Once routinely hyphenated, the unhyphenated form is now universal across major English style guides.
The disagreement on "email" is an example of modernization of formerly hyphenated compounds, the category of style-guide differences that most often confuses copy editors and creates inconsistency across long documents. Below is a guide-by-guide breakdown, drawn directly from the published editions cited.
| Style guide | Preferred form |
|---|---|
| AP Stylebook (2024–2025 Edition) | |
| Chicago Manual of Style | |
| MLA Handbook | |
| APA Publication Manual | |
| Merriam-Webster Dictionary |
What the divergence actually means
The shift toward "email" largely consolidated around 2011, when major American style guides revised their entries to reflect actual published usage. Before that point, editorial style on this word was unsettled, and house styles split along whether they prioritized etymological transparency or contemporary convention. Source: AP Stylebook (2024–2025 Edition)

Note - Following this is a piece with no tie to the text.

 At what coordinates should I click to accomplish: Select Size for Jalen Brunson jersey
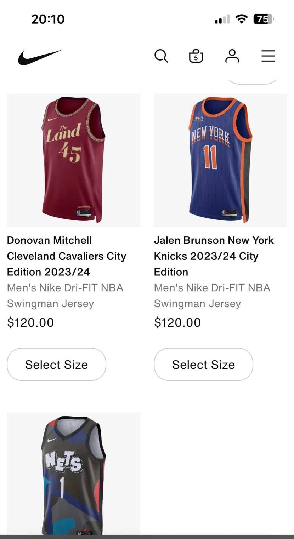203,365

The APA Publication Manual aligns with AP and Chicago on "email", though APA generally addresses spelling questions only when they intersect with statistical reporting or technical psychology vocabulary. Where the manual is silent, APA defers to Merriam-Webster as its standard reference. Source: APA Publication Manual, 7th Edition
Merriam-Webster lists "email", which serves as the lexicographic baseline for U.S. style decisions. Because Merriam-Webster's entries reflect aggregated published usage rather than editorial preference, when a guide says "follow Merriam-Webster", as APA does, that effectively delegates the call to whichever spelling has dominated the published corpus. Source: Merriam-Webster Dictionary
Garner's Modern English Usage classifies the "email" / "e-mail" pair on its Language-Change Index, a five-stage scale measuring whether a once-disputed form has been accepted into Standard English. For modernization of formerly hyphenated compounds, Garner's typically rates the dominant form at Stage 4 ("ubiquitous but objected to by traditionalists") or Stage 5 ("fully accepted"). Source: Garner's Modern English Usage, 5th Edition
Practical guidance for editors
For working writers, the practical rule is straightforward: in journalism, follow AP; in academic writing in the humanities, follow MLA or Chicago; in social-science publishing, follow APA; in book publishing, follow Chicago. When no house style applies, Merriam-Webster's main entry is the safest default. The differences across these guides on "email" reflect not disagreement about correctness but different audiences and editorial pressures.
Editorial context
The Google Books Ngrams corpus provides compelling evidence of email's dominance over e-mail, with the unhyphenated form crossing the hyphenated variant around 2008 in American English and slightly later in British English. This shift reflects broader trends in compound modernization, where frequent terms shed hyphens for efficiency once semantic fusion occurs, much like "notebook" eclipsing "note-book" decades earlier. By the early 2010s, email comprised over 90 percent of occurrences in published books, pressuring style arbiters to align with evolving norms rather than prescribe against them. For instance, consider The team sends daily email updates to all subscribers, where the seamless integration aids readability in digital contexts. Corpus data underscores that while formal guides converged on email, informal registers and legacy texts preserve e-mail sporadically, highlighting usage's lead over editorial fiat in language change.
Cross-references
For the dictionary entry, frequency data, and pronunciation of email, see the main word page. For other style-guide spelling decisions in this category, browse all style-guide spelling rulings.